O dia de ontem foi uma bela vitória para o governo, para a austeridade e para os vendedores de balelas do tipo "os portugueses vivem acima das suas possibilidades".
Isto porque, em dia de greve geral, vi mais gente a discutir o conceito da greve do que propriamente os motivos que a originaram. Uns quantos a dizer orgulhosamente nos blogues ou no facebook que estão a trabalhar em dia de greve, não percebendo a ironia de tentar ridicularizar quem está a fazer greve com um post na internet em horário de trabalho.
Vivemos numa época profundamente estúpida. Uma época em que os juros da nossa dívida subiram a níveis astronómicos, em que temos de aplicar dietas para acalmar o deus mercado e que consistem em cortar pernas e braços em vez de gorduras. Como recompensa por essas dietas, os mercados respondem aumentando-nos a dívida porque - oh meu deus! - a dieta fez com que tenhamos perdido peso.
Eu sei, é uma frase pouco clara. Em homenagem aos tempos actuais. O que vale é que aprendemos a lição: apertamos na dieta e toca a cortar, sei lá, um rim, esperando que a mesma receita origine por milagre um resultado diferente.
Discute-se se a greve faz sentido. Vi, aliás, bastante gente da minha geração contra o conceito de greve, mais até do que contra esta greve em particular. Não discutem a (in)justiça dos cortes, a distribuição (in)justa dos sacrifícios, as responsabilidades dos nossos gestores e governantes. Não. Discutem se fazer greve faz sentido. O quê?!
E porque são pessoas da minha idade contra a greve? Por razões como "estamos em crise e o país precisa de produzir". Brutal. Deixemo-nos depenar à vontade, ao mesmo tempo que, diariamente, ouvimos mais um escândalo político e / ou económico. Deixemo-nos ficar quietinhos e calados, porque um dia de trabalho faz tanta faltinha ao país, pois temos é de produzir mais, com mais horário de trabalho e menos feriados e férias e mais tretas dessas que atropelam direitos, fazendo-nos regredir na história.
Deixemo-nos ficar amestrados, que isso é que é bom. Assim é que vamos sair desta.
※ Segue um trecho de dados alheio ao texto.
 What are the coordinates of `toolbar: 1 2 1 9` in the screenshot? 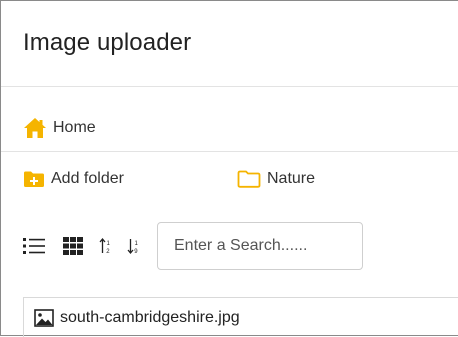 It's located at (193, 246).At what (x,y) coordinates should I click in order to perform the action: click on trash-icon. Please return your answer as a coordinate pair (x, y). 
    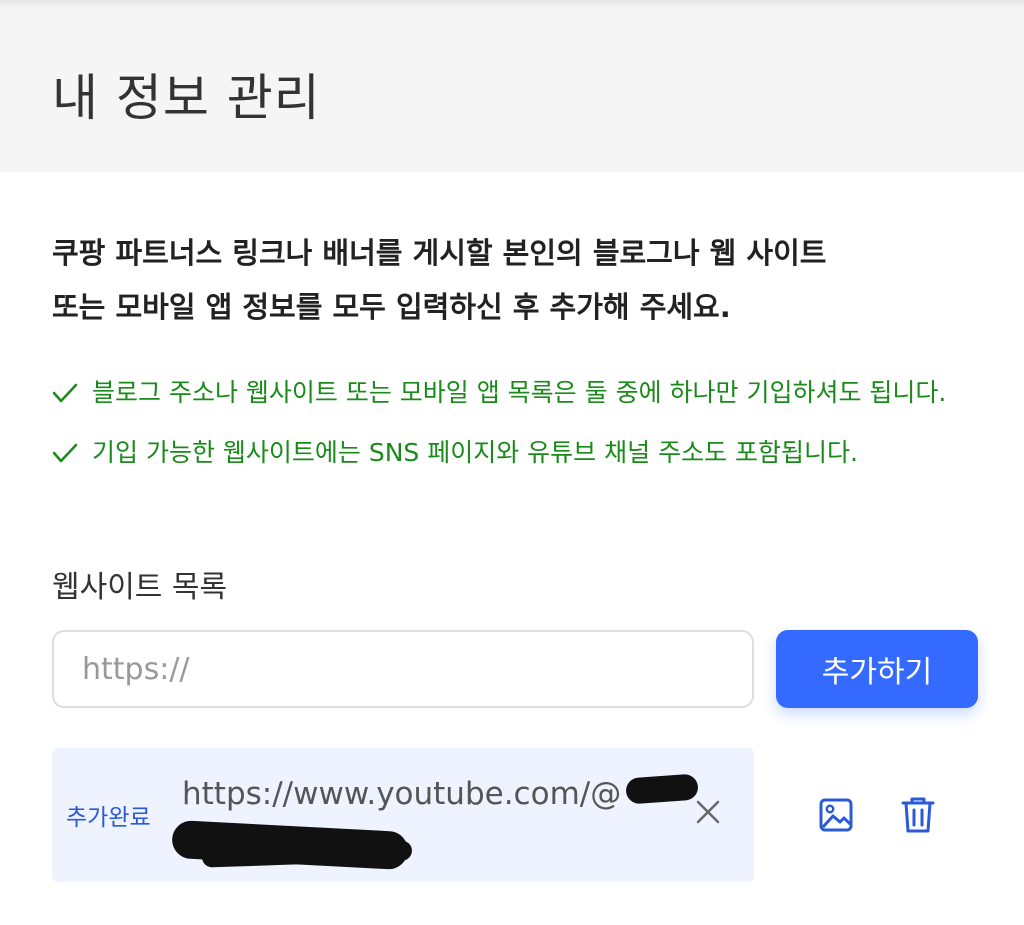
    Looking at the image, I should click on (918, 815).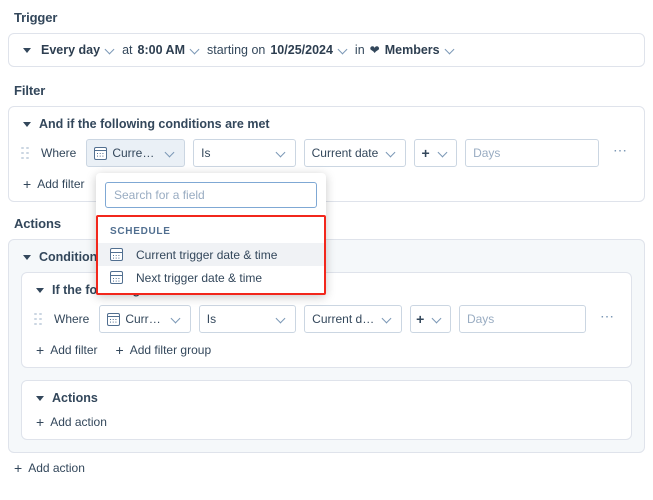  Describe the element at coordinates (30, 90) in the screenshot. I see `filter-section-title: Filter` at that location.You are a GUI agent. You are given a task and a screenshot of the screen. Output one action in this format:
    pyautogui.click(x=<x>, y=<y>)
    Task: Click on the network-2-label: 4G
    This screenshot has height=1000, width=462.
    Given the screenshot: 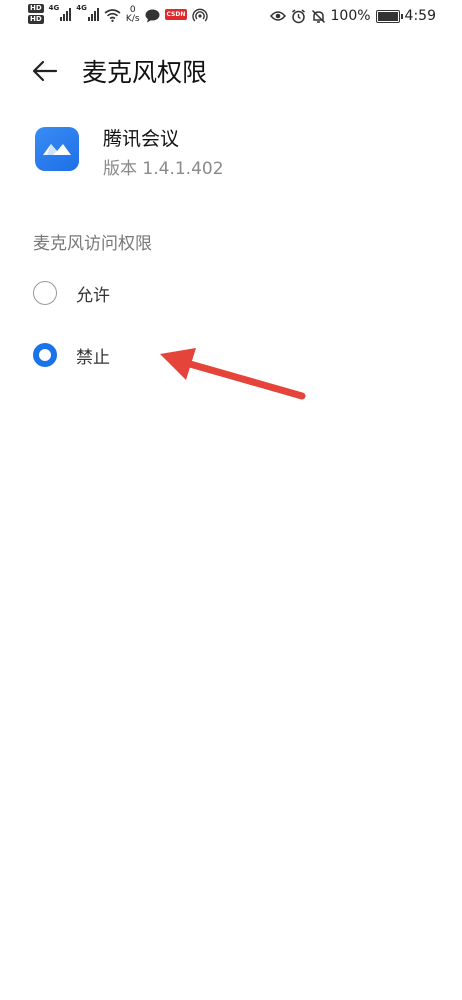 What is the action you would take?
    pyautogui.click(x=82, y=8)
    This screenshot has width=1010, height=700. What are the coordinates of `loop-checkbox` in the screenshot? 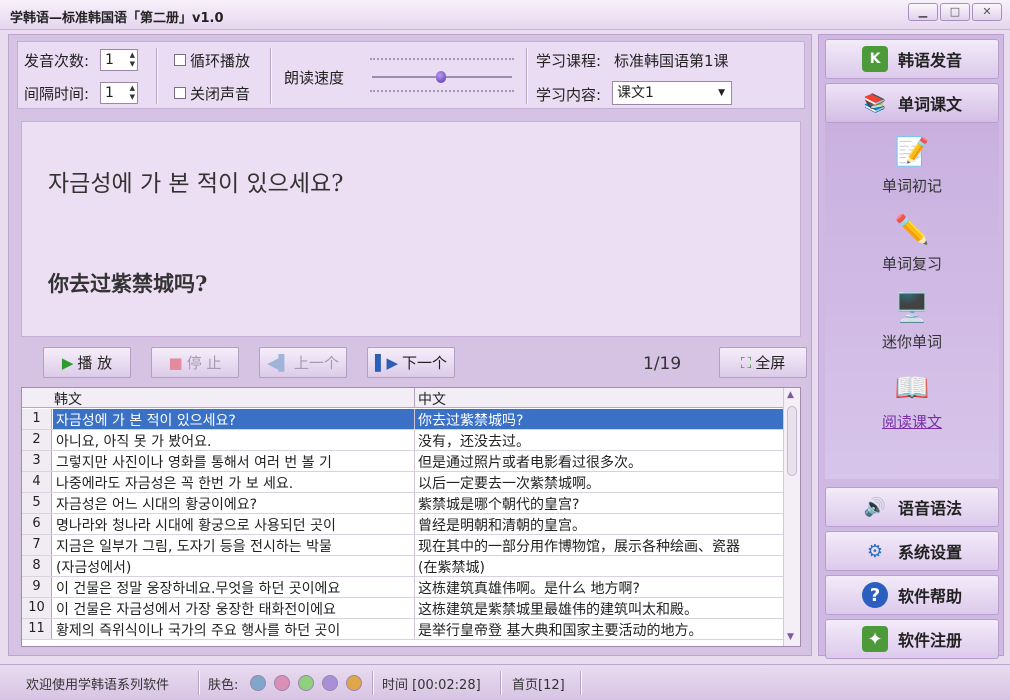 It's located at (180, 60).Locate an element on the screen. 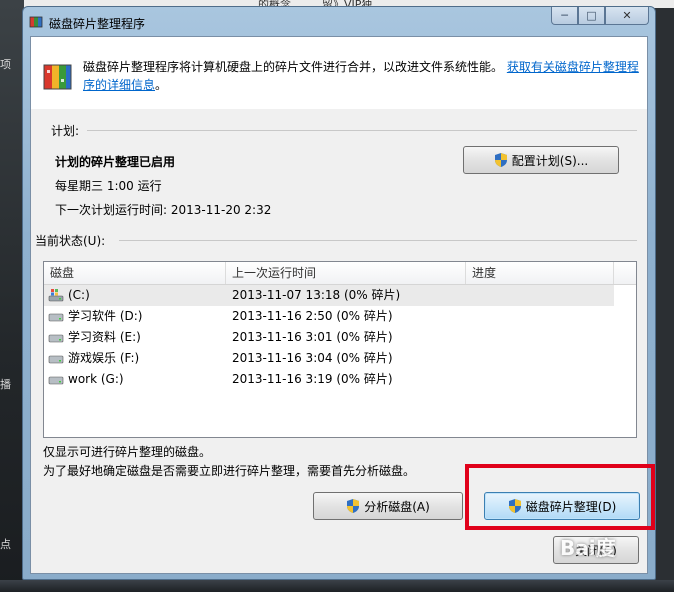 The width and height of the screenshot is (674, 592). disk-row: (C:) 2013-11-07 13:18 (0% 碎片) is located at coordinates (329, 296).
Eu se fosse governante ou investidor e soubesse que o meu povo é assim tão submisso, carregava à bruta. Mas isso sou eu. "Isso da greve não adianta nada". Então e de que adianta não fazer, efectivamente, nada? Fico à espera da contribuição destes génios que adoram teorizar no conforto da sua cadeira.
Outra cena brutal que o governo conseguiu implantar (embora esta clivagem sempre tenha existido) foi a divisão entre público e privado. Para muitos, esta greve geral era a greve da função pública, que é, obviamente, a raiz de todos os nossos males. Qual foi a parte do "greve geral" que não perceberam? Não, esta não era uma greve para os funcionários públicos que saíram à rua porque não tiveram aumentos e não querem cortes nos subsídios. Mas isso não interessa. Deixa-me demonstrar publicamente toda a minha ignorância, mostrando-me contra uma coisa que eu nem compreendi. Meus amigos: para demonstrações públicas de ignorância estou cá eu e o meu blogue. Não gosto de concorrência.
É preocupante que nós, enquanto sociedade, sejamos tão fracos, tão facilmente manipuláveis. E é por isso que vamos continuar a comer e a calar medidas injustas, preguiçosas e que só pioram a nossa situação. Enquanto andarmos entretidos com isto, vamos empobrecendo. O que não deixa de nos levar ao tema da revolta, mas por outros caminhos: é que quando estivermos na miséria, levantamo-nos todos em bloco. Porque aí já não vamos ter nada a perder.
2 comentários:
A tua última frase é sublime, e embora por outras palavras, já a disse hoje uma boa dezena de vezes.
Sara, um dia estaremos todos na miséria. Um dia, vamos ser todos, efectivamente, a correr com esta escória. Mas esse dia, como vês, vem ainda muito longe. Mas sei que tanto tu como eu tudo faremos para que se abrevie o tempo.
Parabéns pelo texto. Inflamado, indignado, mas ainda assim lúcido e bem escrito. Lutemos. Se não pela minha geração, pelo menos pela tua.
bravo, colega!
também eu estou farta de gente imbecil... parece que vivemos rodeadas de mulas.